Storage can be a problem with Kubernetes for larger organizations, especially for organizations that use on-premises servers. One of the reasons for this is that they manage their entire storage infrastructure, without relying on any cloud resources. This may lead to vulnerabilities, storage crises, and so on.

Even if the infrastructure is handled by a separate IT team, a growing organization would find it difficult to handle storage. The New Stack Analysis of Cloud Native Computing Foundation Survey in 2017 stated that of all organizations deploying containers on on-premises servers, 54% identified storage as a challenge.


The most permanent solution for storage issues is to move to a public cloud environment and reduce dependency on on-prem servers. Some other things you can do include opting for temporary storage options.

  • Ephemeral storage can be a savior. It refers to the volatile temporary storage that can be attached to your instances during their lifetime. It can be used to store data like cache, session data, swap volume, buffers, etc.
  • Persistent storage or storage volumes can be associated with stateful applications like databases. They can also be used after the individual container’s lifetime is over.
  • Other solutions to storage and scale issues can be persistent volume claims, storage, classes, and stateful sets.

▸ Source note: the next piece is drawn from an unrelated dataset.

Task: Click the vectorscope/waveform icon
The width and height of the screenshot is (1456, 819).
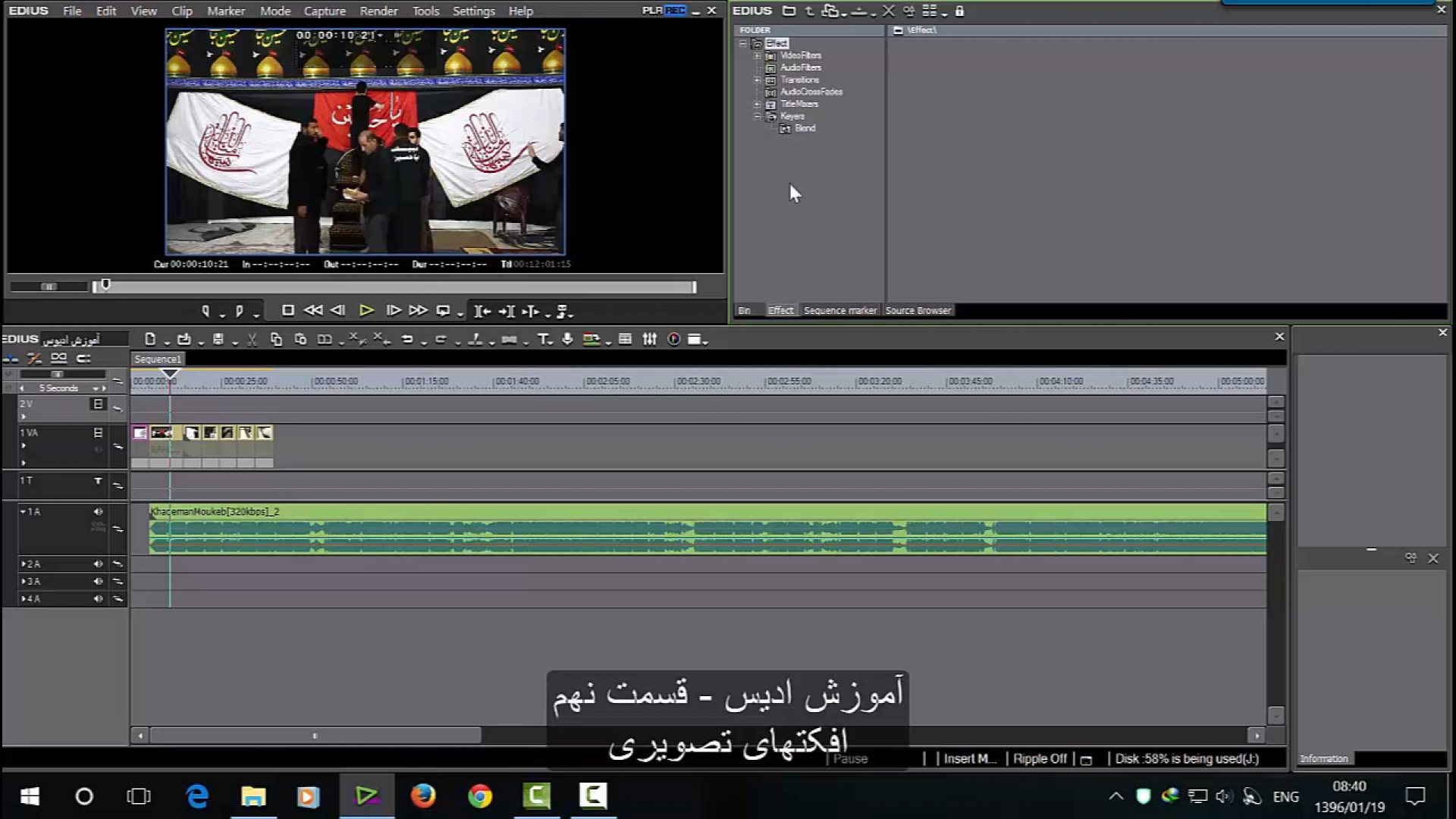Action: [673, 340]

Any organization aims towards increasing the scale of operations over time. If their infrastructure is ill-equipped to handle scaling, it can be a huge drawback. Since Kubernetes microservices deployments are complex and involve generating a lot of data, it can become a major task to diagnose and troubleshoot any form of issue.

security is top challenge for kubernetes users


Without the help of automation, this task may prove to be impossible. For any organization that works in real-time or with mission-critical applications, outages can prove to be highly detrimental to revenue and user experience. The same goes for customer-facing services that depend on Kubernetes.

The application density and dynamic nature of the computing environment only make the problem worse for a few organizations. Some issues include:

  • Difficulty in managing multiple clouds, clusters, set users, or set policies
  • Complexity in installation and configuration
  • Differences in user experience, depending on the environment they are using

Another issue with scaling is that the Kubernetes infrastructure might not play well with the other tools. With errors in integration, the expansion would be a tough feat to achieve.


Luckily, there are a few ways to deal with the scaling problem in Kubernetes. One of them is using the autoscaling/v2beta2 API version that lets you specify multiple metrics for the Horizontal Pod Autoscaler to scale on.

If this does not solve your problem, you can choose an open-source container manager that runs Kubernetes in production. It helps manage and scale applications, irrespective of whether they are hosted on the cloud or on-prem. Some features of these container managers include:

  • Common infrastructure management across clusters and clouds
  • Easy-to-use interface for configuration and deployment
  • Pods and clusters that are easy to scale 
  • Management of workload, RBAC, and project policies


As a solution, Kubernetes helps you to manage and scale the deployments of containers, nodes, and clusters. Hence, it is obvious that there will be some challenges in management and scaling across cloud providers. If you can overcome these challenges and make an effective plan specific to your problem areas, Kubernetes gives you a simple and declarative model for programming complex deployments.